Investigators with the Department of Justice investigated this confidential source program for two and half years. Their findings, released in September, outline a system defined by numerous and far-reaching problems.
In one instance, TSA employees who monitored the X-ray machines at airports would tell DEA about suspicious packages in hopes of receiving a cash reward, instead of alerting their own supervisor.
This program was designed to incentivize voluntary, confidential tipsters to hand over information to the DEA.
In reality, however, federal investigators discovered that “these sources had become a de facto arm of the agency. The informants did repeat business, were well-compensated, and took direction from the DEA on what information to pass on,” reports Buzzfeed.

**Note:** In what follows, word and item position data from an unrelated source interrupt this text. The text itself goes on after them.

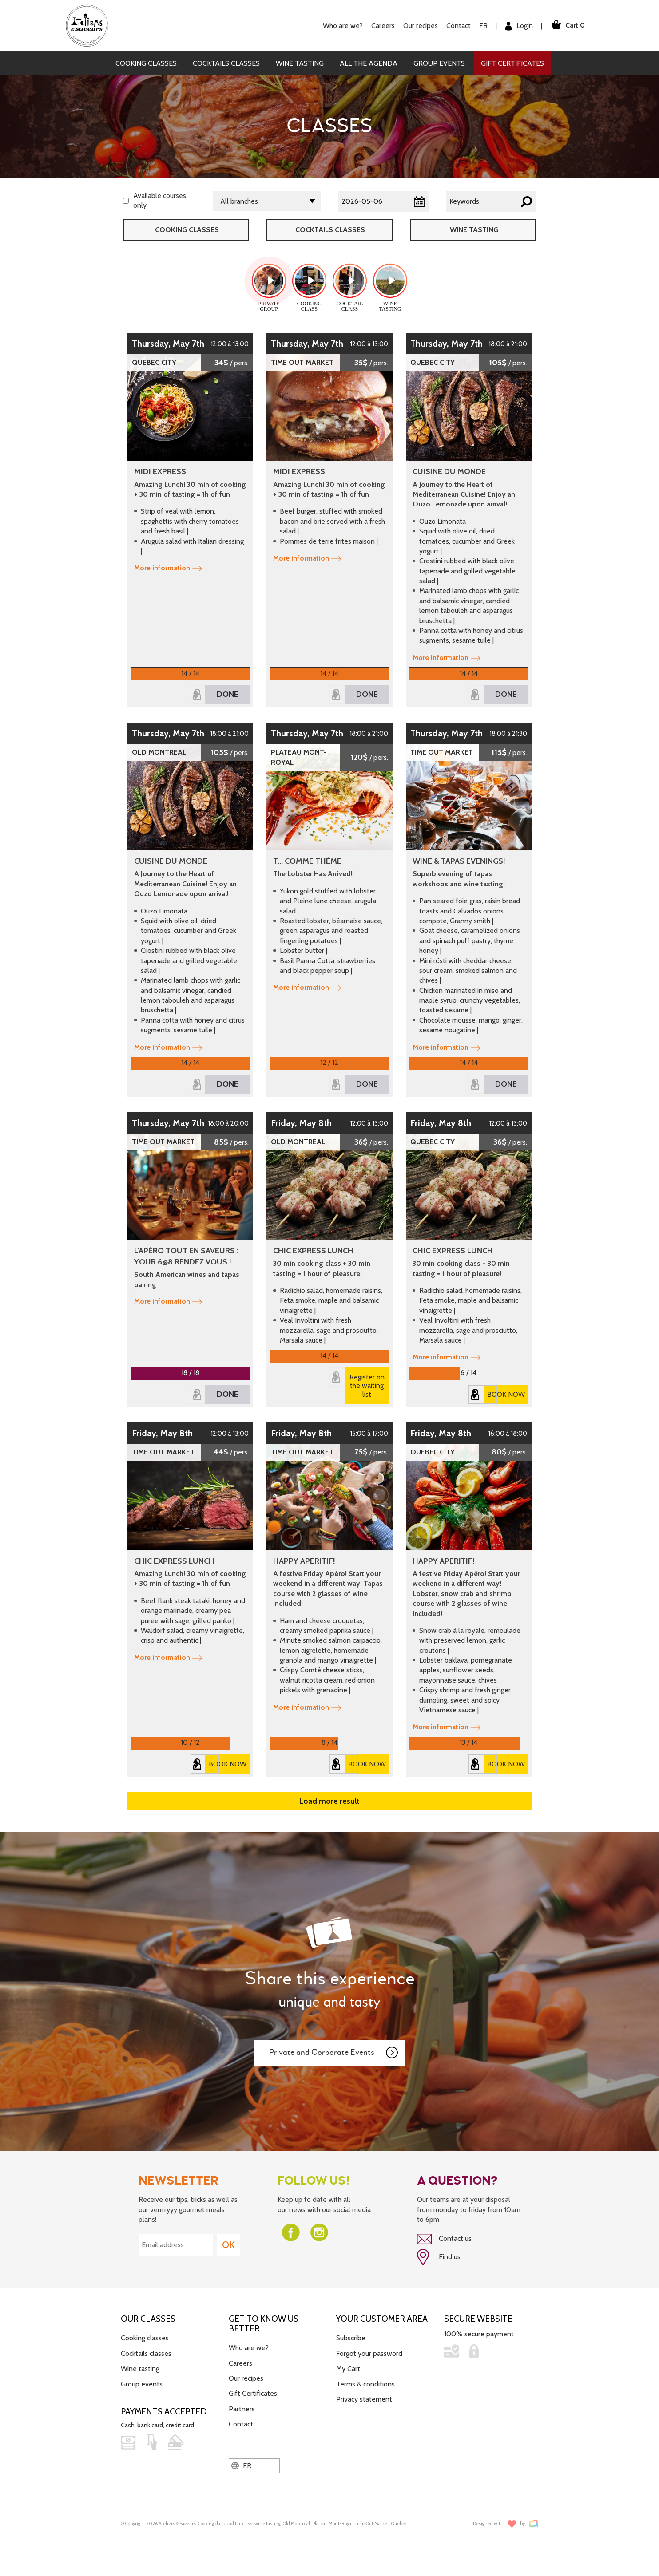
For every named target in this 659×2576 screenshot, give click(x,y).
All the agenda (368, 63)
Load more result (329, 1801)
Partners (242, 2408)
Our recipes (419, 25)
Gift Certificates (512, 63)
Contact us (444, 2239)
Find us (439, 2257)
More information (168, 568)
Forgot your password (369, 2353)
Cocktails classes (226, 63)
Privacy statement (364, 2399)
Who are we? (342, 25)
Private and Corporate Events (334, 2052)
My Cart (348, 2368)
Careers (382, 25)
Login (518, 26)
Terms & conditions (365, 2383)
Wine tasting (300, 63)
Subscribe (350, 2338)
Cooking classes (146, 63)
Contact (457, 25)
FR (482, 25)
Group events (439, 63)
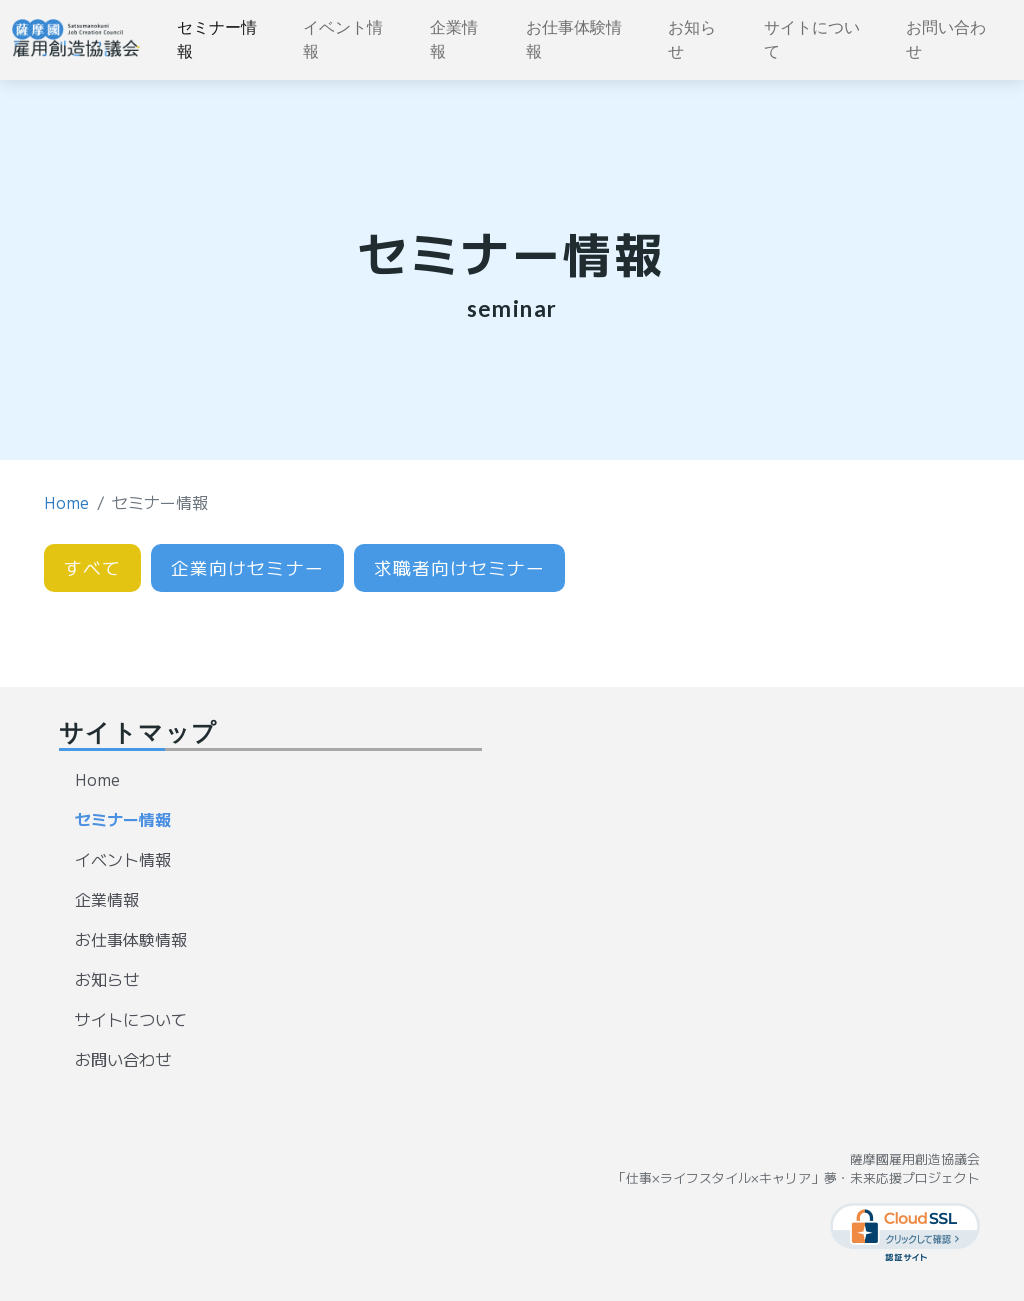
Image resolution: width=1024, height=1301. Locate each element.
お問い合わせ (946, 39)
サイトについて (812, 39)
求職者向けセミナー (460, 567)
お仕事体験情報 (574, 39)
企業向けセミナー (247, 567)
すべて (92, 567)
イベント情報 (343, 39)
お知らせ (692, 39)
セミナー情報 (217, 39)
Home (66, 502)
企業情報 (454, 39)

A few volunteers even made more money tipping off DEA than they did from their day jobs. One airline employee made $600,000 in four years and a parcel employee received more than $1 million over five years.
Overall, DEA awarded $237 million to around 10,000 sources from 2011 to 2015, but cannot conclusively say what they got in return.
“Are there any metrics on convictions, drug seizures? Like, what did we get for $237 million?” asked Oversight Committee chairman Jason Chaffetz.
While DEA recorded instances of success, they failed to log false searches or misinformation.
In reply, DEA Chief of inspections Rob Patterson said DEA is working to be able to answer those questions in the future.